The problem | Restate word for word every entry that appears below, skipping its pictures.

Source material |

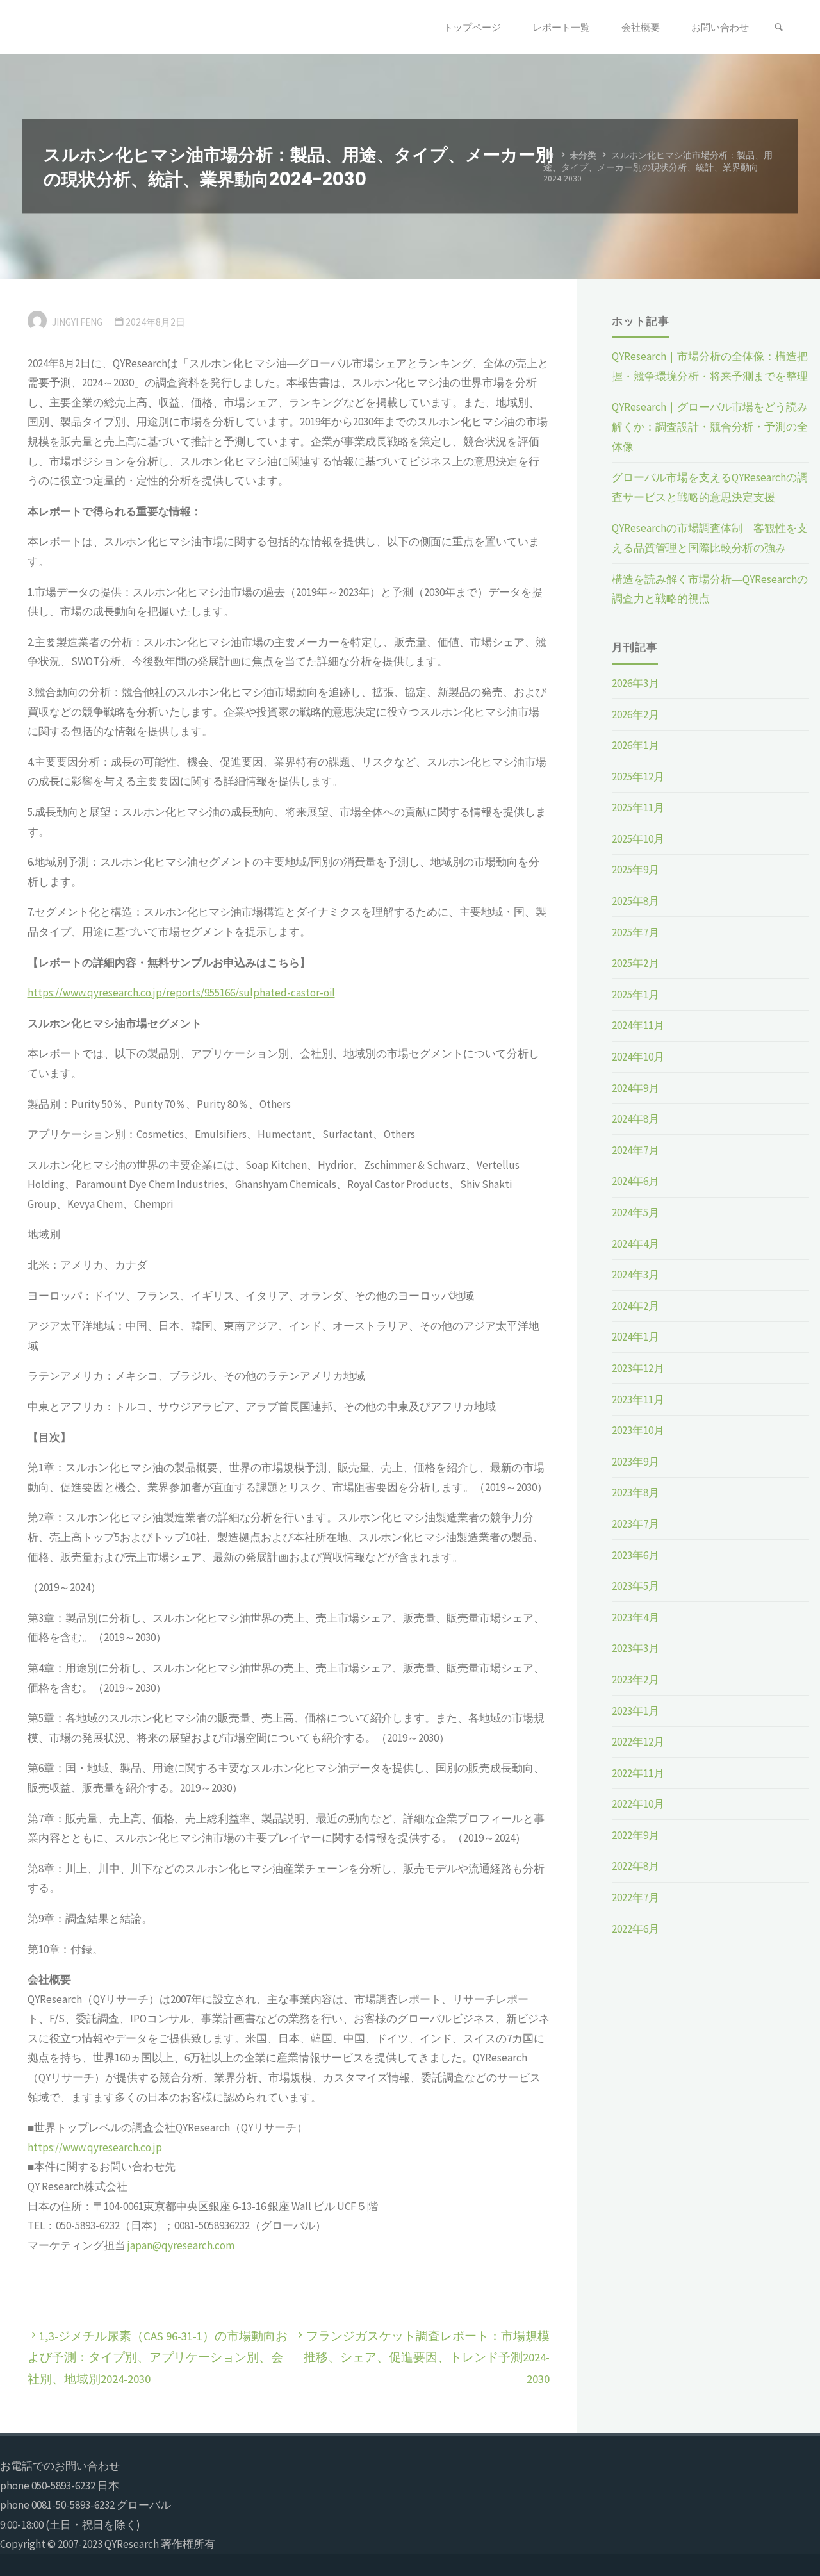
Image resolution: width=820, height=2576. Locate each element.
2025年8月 (635, 901)
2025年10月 (638, 839)
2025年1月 (635, 994)
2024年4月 (635, 1244)
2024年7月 (635, 1150)
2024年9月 (635, 1088)
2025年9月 (635, 870)
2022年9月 (635, 1835)
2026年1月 (635, 745)
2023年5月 (635, 1586)
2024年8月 (635, 1119)
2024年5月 (635, 1212)
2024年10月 (638, 1057)
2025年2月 (635, 963)
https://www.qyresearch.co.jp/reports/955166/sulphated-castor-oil (181, 993)
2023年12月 (638, 1368)
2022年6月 (635, 1929)
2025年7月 (635, 932)
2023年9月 (635, 1462)
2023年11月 (638, 1399)
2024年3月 (635, 1274)
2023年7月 (635, 1524)
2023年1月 (635, 1711)
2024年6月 (635, 1181)
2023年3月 (635, 1648)
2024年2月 (635, 1306)
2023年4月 (635, 1617)
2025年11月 (638, 807)
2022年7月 (635, 1897)
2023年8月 (635, 1492)
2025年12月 (638, 777)
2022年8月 (635, 1866)
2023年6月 (635, 1555)
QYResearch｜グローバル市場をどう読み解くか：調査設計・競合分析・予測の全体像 (710, 426)
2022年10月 (638, 1804)
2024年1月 (635, 1337)
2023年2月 (635, 1679)
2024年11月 (638, 1025)
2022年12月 (638, 1742)
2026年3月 (635, 683)
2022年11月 (638, 1773)
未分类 (583, 154)
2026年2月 (635, 714)
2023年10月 (638, 1430)
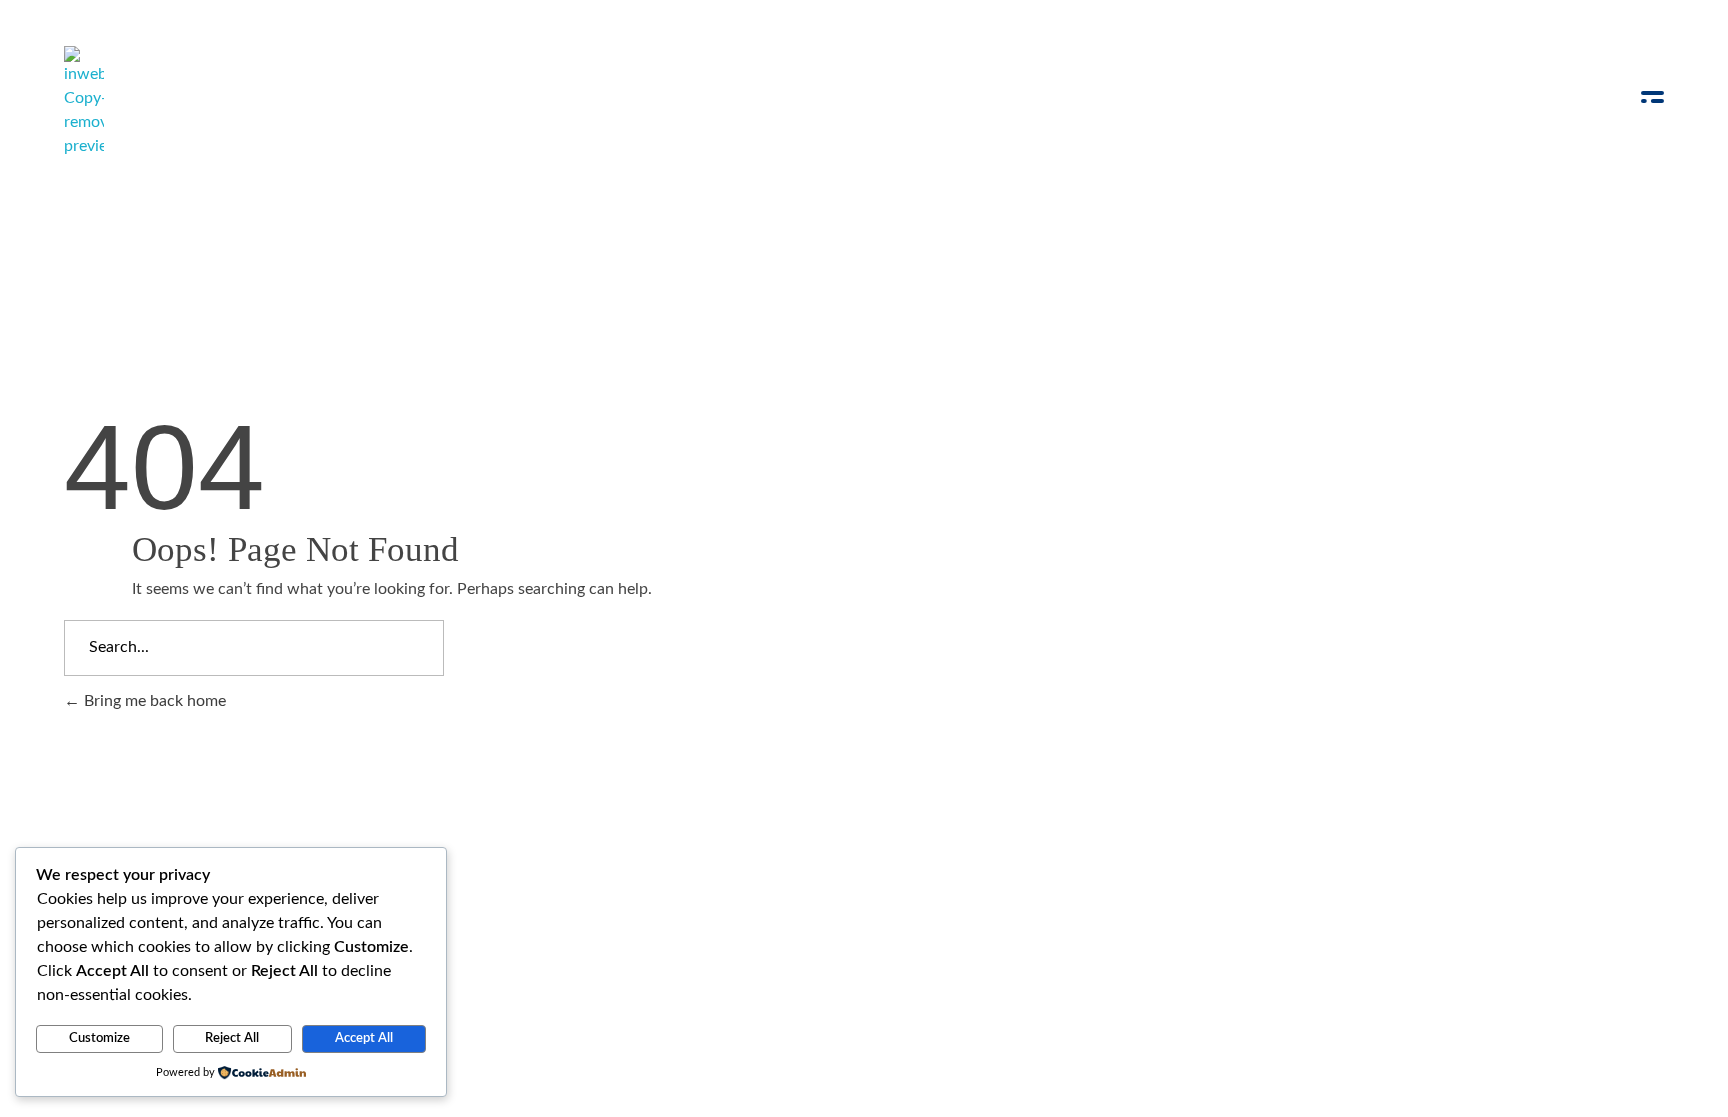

Expected answer |
Image resolution: width=820, height=2576. Locate each element.
2025年8月 (635, 901)
2025年10月 (638, 839)
2025年1月 (635, 994)
2024年4月 (635, 1244)
2024年7月 (635, 1150)
2024年9月 (635, 1088)
2025年9月 (635, 870)
2022年9月 (635, 1835)
2026年1月 (635, 745)
2023年5月 (635, 1586)
2024年8月 (635, 1119)
2024年5月 (635, 1212)
2024年10月 (638, 1057)
2025年2月 (635, 963)
https://www.qyresearch.co.jp/reports/955166/sulphated-castor-oil (181, 993)
2023年12月 (638, 1368)
2022年6月 (635, 1929)
2025年7月 (635, 932)
2023年9月 (635, 1462)
2023年11月 (638, 1399)
2024年3月 (635, 1274)
2023年7月 (635, 1524)
2023年1月 (635, 1711)
2024年6月 (635, 1181)
2023年3月 (635, 1648)
2024年2月 (635, 1306)
2023年4月 (635, 1617)
2025年11月 (638, 807)
2022年7月 (635, 1897)
2023年8月 (635, 1492)
2025年12月 (638, 777)
2022年8月 (635, 1866)
2023年6月 (635, 1555)
QYResearch｜グローバル市場をどう読み解くか：調査設計・競合分析・予測の全体像 (710, 426)
2022年10月 (638, 1804)
2024年1月 (635, 1337)
2023年2月 (635, 1679)
2024年11月 (638, 1025)
2022年12月 (638, 1742)
2026年3月 (635, 683)
2022年11月 (638, 1773)
未分类 (583, 154)
2026年2月 (635, 714)
2023年10月 (638, 1430)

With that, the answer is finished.